__GIVEN EXERCISE__:
Pick out every line in the listing below that contains the word "sidebar", treating uppercase and lowercase as different.

Records for finding displayed items:
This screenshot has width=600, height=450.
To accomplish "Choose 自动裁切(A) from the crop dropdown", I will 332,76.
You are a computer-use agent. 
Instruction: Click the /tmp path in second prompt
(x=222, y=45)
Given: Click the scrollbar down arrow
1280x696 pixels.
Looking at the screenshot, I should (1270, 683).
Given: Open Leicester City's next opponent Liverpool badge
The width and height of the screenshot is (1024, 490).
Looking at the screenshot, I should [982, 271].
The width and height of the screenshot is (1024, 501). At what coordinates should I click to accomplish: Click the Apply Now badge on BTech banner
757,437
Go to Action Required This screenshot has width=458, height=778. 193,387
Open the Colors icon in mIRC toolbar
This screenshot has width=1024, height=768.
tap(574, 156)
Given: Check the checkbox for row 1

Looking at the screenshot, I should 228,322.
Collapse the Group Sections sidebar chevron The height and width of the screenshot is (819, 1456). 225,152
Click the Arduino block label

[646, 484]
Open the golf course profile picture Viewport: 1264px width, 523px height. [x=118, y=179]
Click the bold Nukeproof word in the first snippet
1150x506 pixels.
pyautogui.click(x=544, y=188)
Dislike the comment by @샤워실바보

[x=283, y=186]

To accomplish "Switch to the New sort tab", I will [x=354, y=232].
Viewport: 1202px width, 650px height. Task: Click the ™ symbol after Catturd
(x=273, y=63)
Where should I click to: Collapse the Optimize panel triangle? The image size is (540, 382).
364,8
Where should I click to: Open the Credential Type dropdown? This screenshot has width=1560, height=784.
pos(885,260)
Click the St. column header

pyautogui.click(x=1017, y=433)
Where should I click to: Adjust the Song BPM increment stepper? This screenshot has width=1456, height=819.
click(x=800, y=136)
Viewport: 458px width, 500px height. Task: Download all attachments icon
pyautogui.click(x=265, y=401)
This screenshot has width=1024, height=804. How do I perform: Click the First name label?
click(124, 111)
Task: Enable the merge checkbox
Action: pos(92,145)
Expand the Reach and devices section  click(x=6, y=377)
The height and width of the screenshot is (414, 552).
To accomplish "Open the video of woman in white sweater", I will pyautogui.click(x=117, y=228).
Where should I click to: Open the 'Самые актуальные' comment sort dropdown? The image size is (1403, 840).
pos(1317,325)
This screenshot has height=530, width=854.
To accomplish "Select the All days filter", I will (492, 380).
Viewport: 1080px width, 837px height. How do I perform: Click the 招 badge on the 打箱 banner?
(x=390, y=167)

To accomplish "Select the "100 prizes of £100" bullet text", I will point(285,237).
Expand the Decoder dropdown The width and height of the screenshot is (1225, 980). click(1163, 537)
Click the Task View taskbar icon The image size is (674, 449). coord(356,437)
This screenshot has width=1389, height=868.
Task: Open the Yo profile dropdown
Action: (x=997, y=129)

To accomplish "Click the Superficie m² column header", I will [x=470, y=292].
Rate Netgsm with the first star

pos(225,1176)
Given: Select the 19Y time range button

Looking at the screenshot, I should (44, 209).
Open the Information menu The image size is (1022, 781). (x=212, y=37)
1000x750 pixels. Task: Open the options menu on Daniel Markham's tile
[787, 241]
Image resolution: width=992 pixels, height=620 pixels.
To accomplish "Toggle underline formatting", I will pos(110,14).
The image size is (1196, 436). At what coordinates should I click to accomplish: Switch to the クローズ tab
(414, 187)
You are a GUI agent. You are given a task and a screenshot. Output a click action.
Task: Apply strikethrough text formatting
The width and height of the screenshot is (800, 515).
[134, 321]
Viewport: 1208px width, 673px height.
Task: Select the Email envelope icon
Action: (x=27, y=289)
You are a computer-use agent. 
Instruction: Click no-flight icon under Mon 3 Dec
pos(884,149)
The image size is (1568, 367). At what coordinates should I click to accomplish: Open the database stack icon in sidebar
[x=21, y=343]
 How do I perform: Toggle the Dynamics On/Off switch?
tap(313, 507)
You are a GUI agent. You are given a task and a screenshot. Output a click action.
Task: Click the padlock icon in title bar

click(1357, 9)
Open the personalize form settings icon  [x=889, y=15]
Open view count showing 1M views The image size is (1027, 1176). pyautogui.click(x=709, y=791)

__EXPECTED OUTPUT__:
Collapse the Group Sections sidebar chevron The height and width of the screenshot is (819, 1456). 225,152
The image size is (1568, 367). At what coordinates should I click to accomplish: Open the database stack icon in sidebar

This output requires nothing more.